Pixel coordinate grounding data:
==========

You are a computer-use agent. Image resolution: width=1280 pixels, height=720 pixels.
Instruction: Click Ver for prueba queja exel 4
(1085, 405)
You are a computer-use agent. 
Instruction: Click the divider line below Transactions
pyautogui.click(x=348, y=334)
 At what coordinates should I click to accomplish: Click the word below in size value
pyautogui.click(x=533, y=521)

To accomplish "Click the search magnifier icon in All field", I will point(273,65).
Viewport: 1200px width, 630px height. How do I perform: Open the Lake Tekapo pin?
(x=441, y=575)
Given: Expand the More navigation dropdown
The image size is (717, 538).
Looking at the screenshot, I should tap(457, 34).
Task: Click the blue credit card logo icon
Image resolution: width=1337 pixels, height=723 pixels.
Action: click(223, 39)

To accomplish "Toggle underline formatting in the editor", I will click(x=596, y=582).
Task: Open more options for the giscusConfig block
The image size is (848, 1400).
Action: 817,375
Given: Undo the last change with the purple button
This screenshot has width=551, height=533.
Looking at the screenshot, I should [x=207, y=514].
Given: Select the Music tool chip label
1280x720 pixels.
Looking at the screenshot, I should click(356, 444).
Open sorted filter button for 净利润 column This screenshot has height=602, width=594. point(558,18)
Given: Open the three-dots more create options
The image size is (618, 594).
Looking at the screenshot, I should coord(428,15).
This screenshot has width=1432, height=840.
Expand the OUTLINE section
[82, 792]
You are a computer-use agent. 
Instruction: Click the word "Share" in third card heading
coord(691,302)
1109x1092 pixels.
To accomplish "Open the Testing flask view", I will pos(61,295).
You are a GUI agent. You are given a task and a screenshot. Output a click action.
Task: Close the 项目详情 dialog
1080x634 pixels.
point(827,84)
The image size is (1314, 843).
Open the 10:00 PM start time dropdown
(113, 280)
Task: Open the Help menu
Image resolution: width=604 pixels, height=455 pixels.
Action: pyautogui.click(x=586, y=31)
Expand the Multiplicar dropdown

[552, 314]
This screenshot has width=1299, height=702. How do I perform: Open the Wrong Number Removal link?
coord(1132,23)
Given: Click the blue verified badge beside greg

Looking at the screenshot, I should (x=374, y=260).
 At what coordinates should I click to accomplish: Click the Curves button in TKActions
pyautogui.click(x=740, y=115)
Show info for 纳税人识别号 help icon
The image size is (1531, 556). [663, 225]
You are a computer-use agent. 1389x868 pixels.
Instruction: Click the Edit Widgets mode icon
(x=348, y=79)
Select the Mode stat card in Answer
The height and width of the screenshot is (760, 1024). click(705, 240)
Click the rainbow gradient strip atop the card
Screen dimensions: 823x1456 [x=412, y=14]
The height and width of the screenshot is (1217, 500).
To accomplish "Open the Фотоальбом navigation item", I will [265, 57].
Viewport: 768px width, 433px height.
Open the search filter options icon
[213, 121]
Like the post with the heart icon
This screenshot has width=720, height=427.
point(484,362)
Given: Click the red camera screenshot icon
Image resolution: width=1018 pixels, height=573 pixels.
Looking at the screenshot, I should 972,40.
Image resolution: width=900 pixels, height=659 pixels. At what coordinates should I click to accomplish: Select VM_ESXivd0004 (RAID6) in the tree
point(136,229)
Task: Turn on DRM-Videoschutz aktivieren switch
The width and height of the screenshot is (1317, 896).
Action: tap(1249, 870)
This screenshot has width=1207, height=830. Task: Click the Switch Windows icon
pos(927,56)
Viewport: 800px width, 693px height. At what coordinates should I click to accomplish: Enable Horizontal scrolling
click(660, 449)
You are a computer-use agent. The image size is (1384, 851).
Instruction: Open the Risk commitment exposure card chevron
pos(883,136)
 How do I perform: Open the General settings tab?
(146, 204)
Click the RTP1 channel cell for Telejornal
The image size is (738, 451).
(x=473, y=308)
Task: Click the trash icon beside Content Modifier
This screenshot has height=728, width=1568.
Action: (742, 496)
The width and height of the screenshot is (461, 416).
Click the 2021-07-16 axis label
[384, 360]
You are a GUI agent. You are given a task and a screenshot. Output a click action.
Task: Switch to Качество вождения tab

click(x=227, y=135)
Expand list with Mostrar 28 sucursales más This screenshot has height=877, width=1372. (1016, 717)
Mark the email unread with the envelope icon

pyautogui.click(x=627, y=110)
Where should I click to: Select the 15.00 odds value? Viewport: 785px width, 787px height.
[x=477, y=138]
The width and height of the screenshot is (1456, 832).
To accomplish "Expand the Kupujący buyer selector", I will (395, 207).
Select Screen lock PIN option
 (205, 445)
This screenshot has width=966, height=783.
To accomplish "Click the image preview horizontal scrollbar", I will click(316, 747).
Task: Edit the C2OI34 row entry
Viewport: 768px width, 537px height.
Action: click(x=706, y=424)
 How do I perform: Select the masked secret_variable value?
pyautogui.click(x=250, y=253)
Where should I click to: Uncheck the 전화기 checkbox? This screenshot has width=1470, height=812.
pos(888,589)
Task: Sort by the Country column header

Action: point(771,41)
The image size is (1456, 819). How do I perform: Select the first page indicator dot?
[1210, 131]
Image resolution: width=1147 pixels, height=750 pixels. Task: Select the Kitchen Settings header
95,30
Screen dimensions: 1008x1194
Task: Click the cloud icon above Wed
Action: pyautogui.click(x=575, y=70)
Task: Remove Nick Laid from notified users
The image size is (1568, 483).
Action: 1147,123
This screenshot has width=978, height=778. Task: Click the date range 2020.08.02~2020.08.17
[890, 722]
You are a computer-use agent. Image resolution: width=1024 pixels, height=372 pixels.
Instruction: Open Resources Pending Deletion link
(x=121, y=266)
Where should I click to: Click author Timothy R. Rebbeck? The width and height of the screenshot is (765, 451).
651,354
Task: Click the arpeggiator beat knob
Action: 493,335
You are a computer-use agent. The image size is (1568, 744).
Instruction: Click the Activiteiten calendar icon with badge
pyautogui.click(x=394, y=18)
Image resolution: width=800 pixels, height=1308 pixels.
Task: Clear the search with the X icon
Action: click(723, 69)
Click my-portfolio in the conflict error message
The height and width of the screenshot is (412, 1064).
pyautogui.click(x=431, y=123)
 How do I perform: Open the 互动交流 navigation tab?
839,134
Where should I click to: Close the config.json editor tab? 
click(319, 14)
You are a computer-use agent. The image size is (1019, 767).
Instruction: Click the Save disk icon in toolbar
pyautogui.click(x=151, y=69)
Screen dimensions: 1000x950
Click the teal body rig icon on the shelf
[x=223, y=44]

==========

Problem description:
The full set of data above must come back exactly as written.

Task solution:
You are a computer-use agent. Image resolution: width=1280 pixels, height=720 pixels.
Instruction: Click Ver for prueba queja exel 4
(1085, 405)
You are a computer-use agent. 
Instruction: Click the divider line below Transactions
pyautogui.click(x=348, y=334)
 At what coordinates should I click to accomplish: Click the word below in size value
pyautogui.click(x=533, y=521)

To accomplish "Click the search magnifier icon in All field", I will point(273,65).
Viewport: 1200px width, 630px height. How do I perform: Open the Lake Tekapo pin?
(x=441, y=575)
Given: Expand the More navigation dropdown
The image size is (717, 538).
Looking at the screenshot, I should tap(457, 34).
Task: Click the blue credit card logo icon
Image resolution: width=1337 pixels, height=723 pixels.
Action: click(223, 39)

To accomplish "Toggle underline formatting in the editor", I will click(x=596, y=582).
Task: Open more options for the giscusConfig block
The image size is (848, 1400).
Action: 817,375
Given: Undo the last change with the purple button
This screenshot has width=551, height=533.
Looking at the screenshot, I should [x=207, y=514].
Given: Select the Music tool chip label
1280x720 pixels.
Looking at the screenshot, I should click(356, 444).
Open sorted filter button for 净利润 column This screenshot has height=602, width=594. point(558,18)
Given: Open the three-dots more create options
The image size is (618, 594).
Looking at the screenshot, I should coord(428,15).
This screenshot has width=1432, height=840.
Expand the OUTLINE section
[82, 792]
You are a computer-use agent. 
Instruction: Click the word "Share" in third card heading
coord(691,302)
1109x1092 pixels.
To accomplish "Open the Testing flask view", I will pos(61,295).
You are a GUI agent. You are given a task and a screenshot. Output a click action.
Task: Close the 项目详情 dialog
1080x634 pixels.
point(827,84)
The image size is (1314, 843).
Open the 10:00 PM start time dropdown
(113, 280)
Task: Open the Help menu
Image resolution: width=604 pixels, height=455 pixels.
Action: pyautogui.click(x=586, y=31)
Expand the Multiplicar dropdown

[552, 314]
This screenshot has width=1299, height=702. How do I perform: Open the Wrong Number Removal link?
coord(1132,23)
Given: Click the blue verified badge beside greg

Looking at the screenshot, I should (x=374, y=260).
 At what coordinates should I click to accomplish: Click the Curves button in TKActions
pyautogui.click(x=740, y=115)
Show info for 纳税人识别号 help icon
The image size is (1531, 556). [663, 225]
You are a computer-use agent. 1389x868 pixels.
Instruction: Click the Edit Widgets mode icon
(x=348, y=79)
Select the Mode stat card in Answer
The height and width of the screenshot is (760, 1024). click(705, 240)
Click the rainbow gradient strip atop the card
Screen dimensions: 823x1456 [x=412, y=14]
The height and width of the screenshot is (1217, 500).
To accomplish "Open the Фотоальбом navigation item", I will [265, 57].
Viewport: 768px width, 433px height.
Open the search filter options icon
[213, 121]
Like the post with the heart icon
This screenshot has width=720, height=427.
point(484,362)
Given: Click the red camera screenshot icon
Image resolution: width=1018 pixels, height=573 pixels.
Looking at the screenshot, I should 972,40.
Image resolution: width=900 pixels, height=659 pixels. At what coordinates should I click to accomplish: Select VM_ESXivd0004 (RAID6) in the tree
point(136,229)
Task: Turn on DRM-Videoschutz aktivieren switch
The width and height of the screenshot is (1317, 896).
Action: tap(1249, 870)
This screenshot has width=1207, height=830. Task: Click the Switch Windows icon
pos(927,56)
Viewport: 800px width, 693px height. At what coordinates should I click to accomplish: Enable Horizontal scrolling
click(660, 449)
You are a computer-use agent. The image size is (1384, 851).
Instruction: Open the Risk commitment exposure card chevron
pos(883,136)
 How do I perform: Open the General settings tab?
(146, 204)
Click the RTP1 channel cell for Telejornal
The image size is (738, 451).
(x=473, y=308)
Task: Click the trash icon beside Content Modifier
This screenshot has height=728, width=1568.
Action: (742, 496)
The width and height of the screenshot is (461, 416).
Click the 2021-07-16 axis label
[384, 360]
You are a GUI agent. You are given a task and a screenshot. Output a click action.
Task: Switch to Качество вождения tab

click(x=227, y=135)
Expand list with Mostrar 28 sucursales más This screenshot has height=877, width=1372. (1016, 717)
Mark the email unread with the envelope icon

pyautogui.click(x=627, y=110)
Where should I click to: Select the 15.00 odds value? Viewport: 785px width, 787px height.
[x=477, y=138]
The width and height of the screenshot is (1456, 832).
To accomplish "Expand the Kupujący buyer selector", I will (395, 207).
Select Screen lock PIN option
 (205, 445)
This screenshot has width=966, height=783.
To accomplish "Click the image preview horizontal scrollbar", I will click(316, 747).
Task: Edit the C2OI34 row entry
Viewport: 768px width, 537px height.
Action: click(x=706, y=424)
 How do I perform: Select the masked secret_variable value?
pyautogui.click(x=250, y=253)
Where should I click to: Uncheck the 전화기 checkbox? This screenshot has width=1470, height=812.
pos(888,589)
Task: Sort by the Country column header

Action: point(771,41)
The image size is (1456, 819). How do I perform: Select the first page indicator dot?
[1210, 131]
Image resolution: width=1147 pixels, height=750 pixels. Task: Select the Kitchen Settings header
95,30
Screen dimensions: 1008x1194
Task: Click the cloud icon above Wed
Action: pyautogui.click(x=575, y=70)
Task: Remove Nick Laid from notified users
The image size is (1568, 483).
Action: 1147,123
This screenshot has width=978, height=778. Task: Click the date range 2020.08.02~2020.08.17
[890, 722]
You are a computer-use agent. Image resolution: width=1024 pixels, height=372 pixels.
Instruction: Open Resources Pending Deletion link
(x=121, y=266)
Where should I click to: Click author Timothy R. Rebbeck? The width and height of the screenshot is (765, 451).
651,354
Task: Click the arpeggiator beat knob
Action: 493,335
You are a computer-use agent. The image size is (1568, 744).
Instruction: Click the Activiteiten calendar icon with badge
pyautogui.click(x=394, y=18)
Image resolution: width=800 pixels, height=1308 pixels.
Task: Clear the search with the X icon
Action: click(723, 69)
Click my-portfolio in the conflict error message
The height and width of the screenshot is (412, 1064).
pyautogui.click(x=431, y=123)
 How do I perform: Open the 互动交流 navigation tab?
839,134
Where should I click to: Close the config.json editor tab? 
click(319, 14)
You are a computer-use agent. The image size is (1019, 767).
Instruction: Click the Save disk icon in toolbar
pyautogui.click(x=151, y=69)
Screen dimensions: 1000x950
Click the teal body rig icon on the shelf
[x=223, y=44]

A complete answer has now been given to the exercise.